Anche la figlia di Sarah Ferguson e Andrea sarà una cosmo-turista

Quella dei viaggi nello spazio ormai è una vera e propria febbre. Da un lato cresce la lista dei vip che stanno comprando un biglietto milionario per aggiudicarsi il giro intorno al mondo, dall’altro si scatena la corsa dei miliardari per organizzare compagnie che offrono servizi «spaziali».

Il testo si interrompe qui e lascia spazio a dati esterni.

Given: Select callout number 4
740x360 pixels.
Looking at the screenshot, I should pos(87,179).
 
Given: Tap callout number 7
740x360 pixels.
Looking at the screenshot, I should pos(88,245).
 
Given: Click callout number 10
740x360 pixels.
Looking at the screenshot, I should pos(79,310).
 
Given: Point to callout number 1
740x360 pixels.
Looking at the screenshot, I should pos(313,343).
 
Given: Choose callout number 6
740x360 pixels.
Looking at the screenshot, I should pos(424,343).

Passeggeri. L’ultima notizia di biglietti con nomi famosi riguarda la nipote della regina d’Inghilterra che sarà la prima componente di una famiglia reale ad andare nello spazio. Beatrice, diciottenne figlia di Andrea e di Sarah Ferguson, ha comprato un biglietto dalla Virgin di Richard Branson che inaugurerà i voli dal 2008. Il prezzo ufficiale è di circa 150mila euro. La ragazza è stata convinta dal suo fidanzato, David Clark, manager proprio alla Virgin. «All’inizio lei era titubante - ha raccontato - ma io l’ho convinta a non avere paura. La cosa più fastidiosa del decollo è l’enorme pressione a cui si viene sottoposti, ma poi prevale lo spettacolo». Sarebbero già un migliaio le persone che hanno prenotato un viaggio con la Virgin.

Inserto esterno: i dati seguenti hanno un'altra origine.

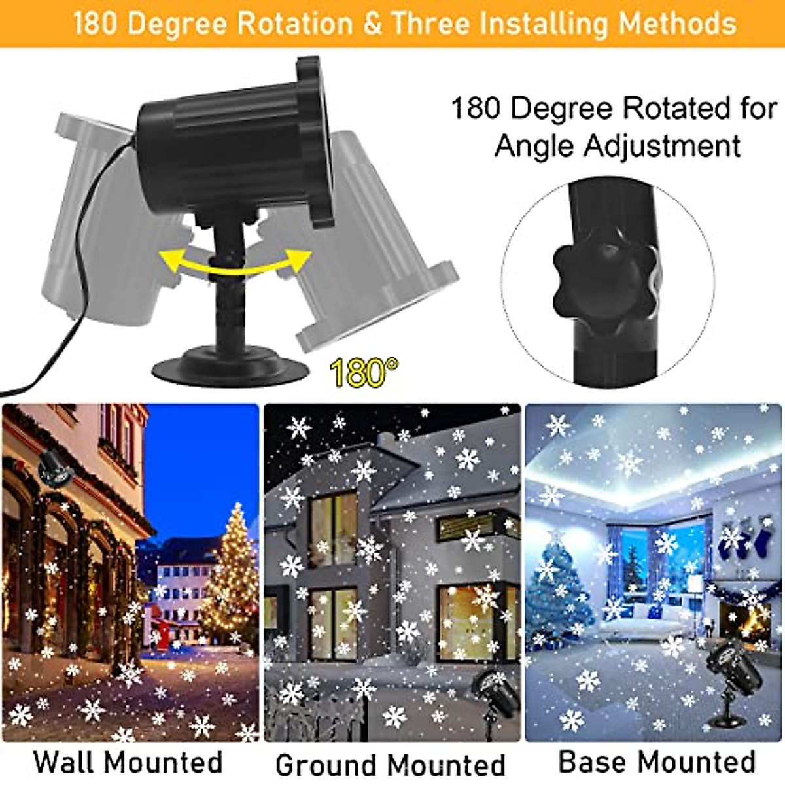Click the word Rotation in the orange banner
coord(294,24)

Businness. Forse proprio questo potenziale ed enorme giro d’affari ha scatenato la guerra per portare la gente nello spazio. La Nasa e la Florida hanno sempre più concorrenti. Dopo lo sbarco di sir Richard Branson nei deserti desolati del New Mexico, dove il patron della compagnia aerea Virgin sta costruendo una base spaziale, un altro miliardario, Jeff Bezos, si lancia in un'impresa analoga.
Il fondatore di Amazon.com ha comprato una fetta di Texas per creare una sorta di Cape Canaveral tra le mucche e i cowboy.
La corsa allo spazio sta dunque diventando un'epopea americana simile a quella vissuta all'epoca dei pionieri dell'aviazione di inizio XX secolo.
Bezos, il genio del computer che da giovane divenne un pioniere di Internet e dell'e-commerce lanciando la sua libreria online, si sta muovendo in Texas con il suo consueto riserbo. Negli ultimi tre anni, più o meno in segreto, ha comprato 117.000 ettari di terreni intorno al villaggio di Van Horn, mandando avvocati e immobiliaristi a riempire di soldi i proprietari dei ranch locali, a condizione che vendessero tutto e tenessero la bocca chiusa sull'acquirente (peraltro per loro misterioso).
Adesso però i piani di Bezos sono diventati di dominio pubblico: il Wall Street Journal, ricostruendo tassello per tassello gli acquisti fatti nell'area dal patron di Amazon, ha svelato il progetto con un servizio in prima pagina. Blue Origin, la società spaziale creata da Bezos a Seattle, conta di cominciare le proprie operazioni commerciali in Texas nel 2010 - ironia della sorte, l'anno in cui la Nasa manda in pensione lo shuttle - e di eseguire circa 52 lanci l'anno dal Texas, uno alla settimana.
Sui velivoli che partiranno dalla base di Van Horn resta un velo di mistero, anche se si tratterà con ogni probabilità di navette capaci di portare i turisti a compiere brevi visite nello spazio suborbitale, per sperimentare l'assenza di gravità e osservare la Terra dall'alto.